● **ЦИТИРУЕМЫЙ ОТРЫВОК**
В большом интервью «Белсату» известный бизнесмен Александр Муравьев рассказал, как шил трусы спортсменам, из-за чего приехал в Москву как австриец и был ли «новым русским».
— Вы рассказывали, что профессионально и успешно занимались спортом. Почему мы не увидели олимпийца Александра Муравьёва, который бы ездил и представлял Беларусь на Олимпиадах?
— Я попал не в ту армию: поступил в институт, и сразу меня забрали. С первого курса. Сначала загрузили в автобус, который шел в Афганистан [СССР вел в 1979-1989 гг. войну в Афганистане — Ред.] или куда-то еще, затем выгрузили всех и меня отправили домой. Успели оформить какие-то документы. Потом меня опять отправили туда. Первые шесть месяцев я был в учебке в Печах. Потом в Борисове в кадрированном [недоукомплектованном — Ред.] полку. Потом меня как-то вытащили в спортроту в Уручье… но прошло уже восемь месяцев. Естественно, на возвращение [в спорт. — Ред.] после восьмисячного перерыва нужно время…
В 1986-м я вернулся и начал очень усердно тренироваться, попал в больницу с воспалением легких — переусердствовал, потом опять вернулся. Я очень четко помню соревнования в Беларуси, когда звучит «Старт» — а я не хочу, и все. То есть весь запал, который был во мне 10 лет, вся злость — их раз, и не стало. Я пробежал 10 метров, прыгнул в длину, толкнул ядро, подошел к тренеру и показал вот этот знак [показывает Х — Ред.]. Он посмотрел на меня и глазами показал: «Да». Этот день я очень хорошо помню.
— И что дальше?
— Это катастрофа была. Соревнования проходили в Стайках, я вернулся домой, понимая, что все понятные и логичные цели — что надо тренироваться, учиться, надо стать спортсменом, потом великим тренером или великим деятелем, — потеряли смысл. Я понял, что не выполнил первый норматив, а впереди еще два года института. Зачем в этот институт ходить? Это раз. Второе, спортсменам какие-то талоны на питание выдавали: четыре рубля в день, когда три, когда пять. Это какие-то карманные деньги, какая-то степень свободы, но и понимаешь, что снимаешь нагрузку с родителей. И я понял, что всё, надо что-то придумывать.

● **ЧТО НУЖНО СДЕЛАТЬ**
**a.** Где, согласно интервью с Александром Муравьёвым, он провел первые шесть месяцев армейской службы?
**b.** Продолжите интервью с Александром Муравьёвым с того места, на котором оно заканчивается.

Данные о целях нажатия
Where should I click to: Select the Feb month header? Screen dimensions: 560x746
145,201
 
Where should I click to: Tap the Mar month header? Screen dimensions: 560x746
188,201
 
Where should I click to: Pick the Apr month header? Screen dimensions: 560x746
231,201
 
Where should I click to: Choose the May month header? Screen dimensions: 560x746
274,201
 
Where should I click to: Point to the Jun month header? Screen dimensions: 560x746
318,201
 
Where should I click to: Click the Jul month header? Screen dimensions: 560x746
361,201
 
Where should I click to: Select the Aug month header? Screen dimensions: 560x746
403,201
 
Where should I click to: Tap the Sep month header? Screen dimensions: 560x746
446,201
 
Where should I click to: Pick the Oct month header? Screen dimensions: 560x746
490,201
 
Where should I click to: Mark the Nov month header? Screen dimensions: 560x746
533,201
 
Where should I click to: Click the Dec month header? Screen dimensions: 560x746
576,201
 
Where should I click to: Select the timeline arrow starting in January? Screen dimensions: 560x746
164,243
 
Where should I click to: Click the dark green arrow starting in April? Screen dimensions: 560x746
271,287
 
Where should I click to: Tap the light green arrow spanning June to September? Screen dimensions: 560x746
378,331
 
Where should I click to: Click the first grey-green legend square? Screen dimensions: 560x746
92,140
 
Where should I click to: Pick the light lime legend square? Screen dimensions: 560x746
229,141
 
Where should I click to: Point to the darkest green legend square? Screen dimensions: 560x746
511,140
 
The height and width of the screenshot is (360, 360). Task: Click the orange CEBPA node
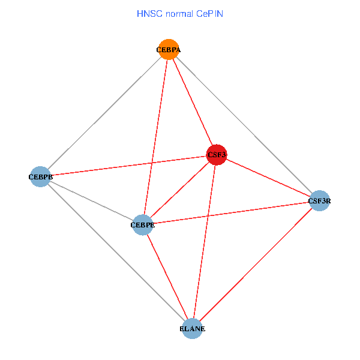tap(169, 50)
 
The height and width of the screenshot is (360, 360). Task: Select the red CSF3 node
tap(216, 155)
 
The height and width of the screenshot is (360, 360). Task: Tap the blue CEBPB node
tap(40, 177)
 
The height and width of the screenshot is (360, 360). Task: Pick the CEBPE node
tap(142, 225)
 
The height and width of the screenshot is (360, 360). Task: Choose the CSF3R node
tap(319, 201)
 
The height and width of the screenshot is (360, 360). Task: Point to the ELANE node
tap(192, 329)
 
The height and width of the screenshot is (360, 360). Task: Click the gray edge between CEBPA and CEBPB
tap(105, 113)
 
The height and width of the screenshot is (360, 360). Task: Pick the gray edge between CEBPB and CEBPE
tap(91, 201)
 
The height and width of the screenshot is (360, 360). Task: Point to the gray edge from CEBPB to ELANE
tap(116, 253)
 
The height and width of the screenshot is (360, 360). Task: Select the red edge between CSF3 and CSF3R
tap(268, 178)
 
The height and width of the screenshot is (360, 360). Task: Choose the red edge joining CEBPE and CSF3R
tap(231, 213)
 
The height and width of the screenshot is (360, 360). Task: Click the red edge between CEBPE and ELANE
tap(167, 277)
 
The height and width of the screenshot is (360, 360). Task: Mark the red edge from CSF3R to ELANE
tap(256, 265)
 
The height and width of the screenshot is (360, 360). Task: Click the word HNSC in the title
tap(148, 13)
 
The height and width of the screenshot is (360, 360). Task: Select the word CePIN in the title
tap(209, 13)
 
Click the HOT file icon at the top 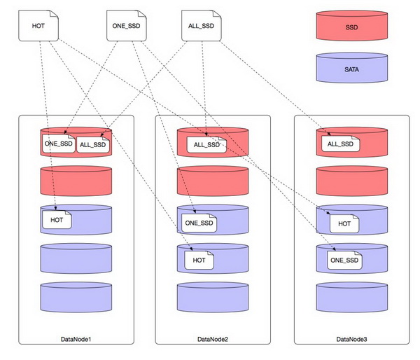[38, 26]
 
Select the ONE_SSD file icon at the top [127, 26]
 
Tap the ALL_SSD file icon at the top [202, 26]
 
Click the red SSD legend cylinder [352, 26]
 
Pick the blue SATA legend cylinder [352, 67]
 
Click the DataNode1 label [76, 339]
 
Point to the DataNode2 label [213, 339]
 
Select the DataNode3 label [351, 339]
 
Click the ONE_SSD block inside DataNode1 [59, 144]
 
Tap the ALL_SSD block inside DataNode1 [93, 145]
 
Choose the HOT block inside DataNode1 [57, 220]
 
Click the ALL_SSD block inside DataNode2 [206, 145]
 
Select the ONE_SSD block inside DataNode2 [199, 223]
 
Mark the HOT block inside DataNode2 [199, 260]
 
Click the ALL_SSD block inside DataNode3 [340, 144]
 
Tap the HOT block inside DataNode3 [344, 223]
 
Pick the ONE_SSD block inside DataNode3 [344, 260]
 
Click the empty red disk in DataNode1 [76, 181]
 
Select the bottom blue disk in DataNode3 [352, 297]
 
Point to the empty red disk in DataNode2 [213, 181]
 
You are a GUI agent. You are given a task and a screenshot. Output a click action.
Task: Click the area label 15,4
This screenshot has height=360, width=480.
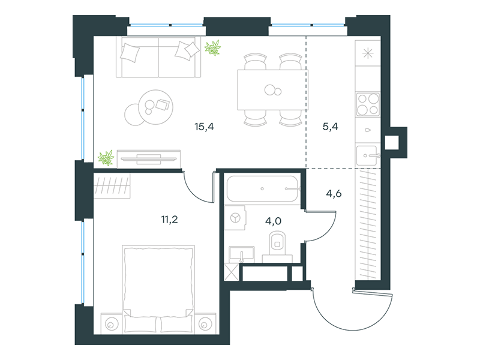tap(204, 127)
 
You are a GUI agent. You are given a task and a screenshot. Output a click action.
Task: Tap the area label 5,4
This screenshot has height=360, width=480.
tap(331, 127)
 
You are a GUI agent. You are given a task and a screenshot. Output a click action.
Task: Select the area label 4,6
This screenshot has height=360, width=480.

● **ОТВЕТЫ НА ЗАДАНИЯ**
**a.** В учебке в Печах.

**b.**
Я достал швейную машинку из подвала, разобранную. Помню тот день, когда папа пытался ее «электрифицировать», там разлетелись какие-то детали, ему это занятие не понравилось; я эту машинку собрал, восстановил, сломанные детали мой старший брат как-то приварил, недостающие где-то нашел, я ее отремонтировал и пошил спортивные трусы Adidas из отцовской нейлоновой рубашки. У меня были выкройки (в смысле, я мог делать копию настоящих) и я сделал тоже «настоящие».
— Подождите. Когда человек никогда в жизни не занимался… Вот я бы сегодня взял какую-то выкройку — даже не знаю, смог бы я что-то сделать. Вы что-то недоговариваете. Зачем..?
— Две причины были точно. Первое, конечно, то, что наша семья не была богатой. Вторая — то, что можно было купить в магазинах, носили все, и это вызывало какое-то неприятное чувство. Хотелось чего-то уникального. Тогда же появились журналы с выкройками Burda, мода появилась.
Люди, которые что-то шили дома, одевались как-то выразительнее. Даже если они это делали из ткани для простыней и пододеяльников. Те, кто покупал советскую одежду в магазине, шли по улицам так, как сегодня, наверное, в Северной Корее ходят. И то вряд ли уже.
Поэтому я пошил трусы Adidas.
— Где вы взяли резинку адидасовскую?
— Раньше на кроссовках был настоящий лейбл Adidas, прошитый. То есть не шелкография, а вышивка. Естественно, если его отпороть и пришить к трусам, они настоящими становятся. Лейбл в них настоящий, ткань… Не помню, откуда тогда появились эти нейлоновые рубашки, из Венгрии или откуда, но там хорошая ткань. Единственное: с кантиками пришлось повозиться, как-то все это делать надо было… Я их продал за $25 спортсменам. Спортсмены ездили на соревнования за пределы Советского Союза и ориентировались и в долларах, и в товарах.
Помню, я в Стайки заехал, кому-то из приятелей показал, он: «Саня, хочу. Это настоящие?» Я говорю: «Конечно, настоящие». Там целая делегация собралась легкоатлетов, они все знатоки. У половины есть такие трусы — поэтому они занимают более высокую ступень в спортивной иерархии. У кого нет таких трусов, и они в хлопчатобумажных советских — ниже в иерархии. Поэтому вопрос трусов был вопросом социального ранжирования, статуса.
Все исследовали эти трусы, и никто не сумел прийти к выводу, что они ненастоящие. Так как я потом пошил трусов еще штук 10 и раскрыл секрет, что я это делаю сам. Я больше не мог шить трусы, потому что рубашки закончились. Обман длился недолго, пару дней.
— Первый ваш крупный бизнес — это одежда. Как это было?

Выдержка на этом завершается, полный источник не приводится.